Receiving SNMP traps

Hi,

I am new to Sensu and just getting my head around how to set things up. I’ve created a few basic checks which are running OK and sending some test alerts to Pagerduty.

First, some quick background…

My main reason for getting Sensu set up is to send alerts when backup jobs fail. Management wants a system in place whereby when a backup fails an alert is sent out to me and if I don’t respond/acknowledge then it escalates to my manager. Looking at our backup software (Veeam) I found it can send SNMP traps on job completion. I tried to integrate this with our existing monitoring solution (Observium), but found that I could not import an MIB, hence why I’m looking into Sensu.

I found that there is an extension at https://github.com/sensu-extensions/sensu-extensions-snmp-trap which looks like it will do what I want, but what I can’t get my head round is the following:

Does this extension need to be installed on my Sensu server, or the client (i.e. my Veeam server)?

If it’s the server, do I then just configure Veeam to send all SNMP traps to the Sensu server?

If it’s the client, do I configure Veeam to send SNMP traps to localhost??

Sorry if this seems like a dumb question, but I’ve found the Sensu documentation somewhat confusing and disorganised, things have mentioned client when it should be server and vice-versa.
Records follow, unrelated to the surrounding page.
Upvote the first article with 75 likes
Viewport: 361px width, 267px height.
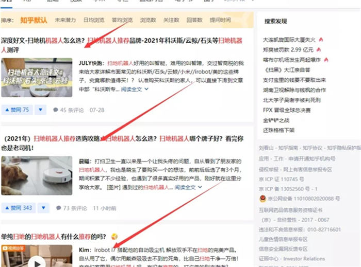(x=18, y=110)
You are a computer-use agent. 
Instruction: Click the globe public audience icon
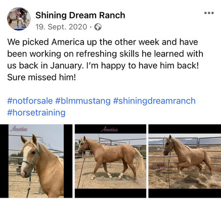point(98,27)
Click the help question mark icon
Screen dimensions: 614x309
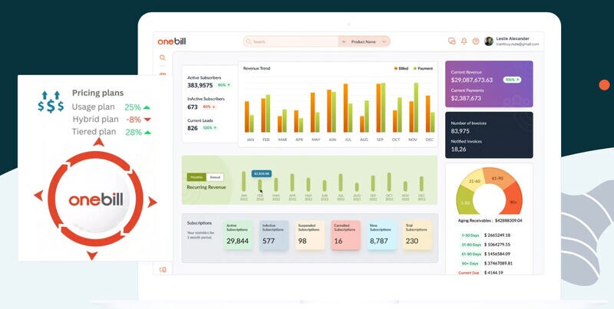pos(476,41)
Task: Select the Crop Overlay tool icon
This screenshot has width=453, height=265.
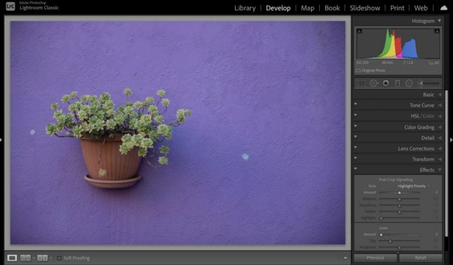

Needless to say when I do get this set up I think a blog post is in order!

Thanks in advance for any help that’s out there!

Stuart

Hi Stuart,

Judging from your line of questioning I think you have the right idea. Sorry that it’s unclear how these pieces fit together.

The README for the extension describes it as a check extension for the client process. As such it will be loaded by sensu-client and ignored by other Sensu services. Conversely filter, mutator and handler extensions are loaded by the sensu-server process and ignored by sensu-client. This extension can be used with the sensu-client running on your Veeam server, or anywhere else you run sensu-client.

For the case you describe, I’d recommend running the SNMP trap extension via sensu-client on your Sensu server(s), or on one or more other systems you can use as a designated trap receiver pool.

I recommend this because the extension on currently doesn’t do much in terms of mapping incoming SNMP trap source IPs to existing Sensu client names. When a trap is received, the extension attempts to resolve the trap source IP address to a DNS name via reverse lookup, the result of which becomes the source of the resulting Sensu event. As such, traps sent to 127.0.0.1 will be resolved as originating from “localhost” so you’ll likely see these events being associated with a Sensu client named “localhost” instead of the Sensu client you might otherwise expect.

A blog post describing how you are using this would be awesome, I hope you have a chance to put one together! As always, our documentation efforts are on-going. If you can share examples of places where the documentation is confusing or incorrect by opening an issue against GitHub - sensu/sensu-docs: Sensu documentation that helps us a lot!

Regards,

Cameron